Qu’est-ce que je peux faire si je veux être éco-responsable au quotidien sans trop me prendre la tête ?

Acheter en vrac, avoir toujours sur soi des grands sacs pour ne pas acheter / gaspiller de sacs plastiques, acheter local et bio dans la mesure du possible, manger des fruits et légumes de saison, manger très peu de viande et jamais des trucs en barquette achetés en grandes surfaces, ne pas gaspiller la nourriture et mettre les restes en tupperware pour les repas suivants, acheter sur le Bon Coin plutôt que neuf (électroménager, vêtements pour bébé, jeux, livres, meubles… on passe systématiquement par ce site avant d’aller en magasin et on est rarement déçus ! ), ne plus acheter de conneries en plastique et de vêtements pas chers et « jetables » – réfléchir à ce dont on a besoin, ce qui nous ferait vraiment plaisir, ce qu’on gardera dans le temps… ne pas manger dans des enseignes telles que MacDo et compagnie, éviter les grandes marques/grandes filiales sans éthique ni engagement, se déplacer en vélo/transports en commun, réfléchir à son impact écologique et à l’empreinte carbone de chacun de nos actes…  autant de petits gestes qui nous sont devenus évidents au quotidien. Ils sont aujourd’hui devenus naturels mais sont le fruit de notre réflexion et de notre désir de nous impliquer un peu plus dans la préservation de notre environnement. C’est tout bête, tout simple, et on n’y pense plus car c’est devenu « normal » (et tant mieux. C’est ce côté « réflexe » que je souhaiterais plus que tout inculquer à mes élèves), et surtout c’est à la portée de tout le monde. D’ailleurs,  on s’est aperçus qu’acheter notre nourriture au marché en bas de chez nous et manger local nous coûte moins cher que lorsque nous achetions nos aliments au supermarché du quartier ou chez Grand Frais (bien sûr, si on faisait nos courses à Lidl cela serait encore moins cher, c’est vrai. Mais les légumes/fruits de cette enseigne proviennent rarement de France…).
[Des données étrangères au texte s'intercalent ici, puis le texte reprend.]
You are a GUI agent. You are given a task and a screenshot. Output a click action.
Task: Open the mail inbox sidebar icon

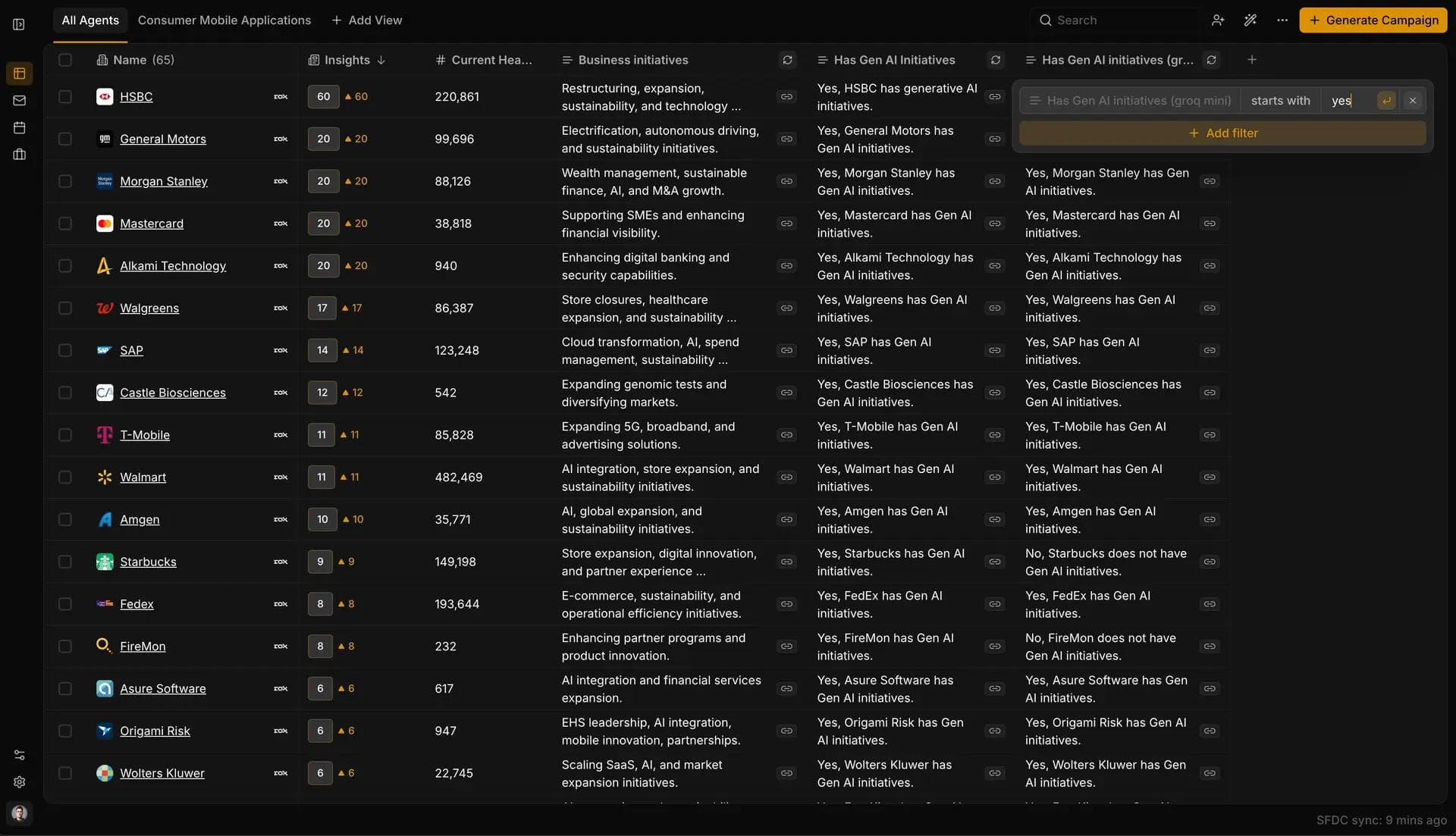point(20,101)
Alors voilà, compost, tri des déchets, recyclage, consommation réfléchie et responsable… ce ne sont que de toutes petites actions, mais au quotidien elles me permettent d’appliquer des principes qui me paraissent fondamentaux, et elles m’apportent aussi une certaine fierté – même s’il y a tellement plus à faire, encore : nous avons réussi à changer nos comportements pour être plus en accord avec nos idéaux, et cela nous rend fiers et nous donne envie de continuer et d’en parler autour de nous, afin d’encourager le plus grand nombre à réfléchir à la question environnementale (si ce n’est pas déjà fait, bien sûr – car malgré tout, de plus en plus de monde se sent concerné par le sujet, heureusement).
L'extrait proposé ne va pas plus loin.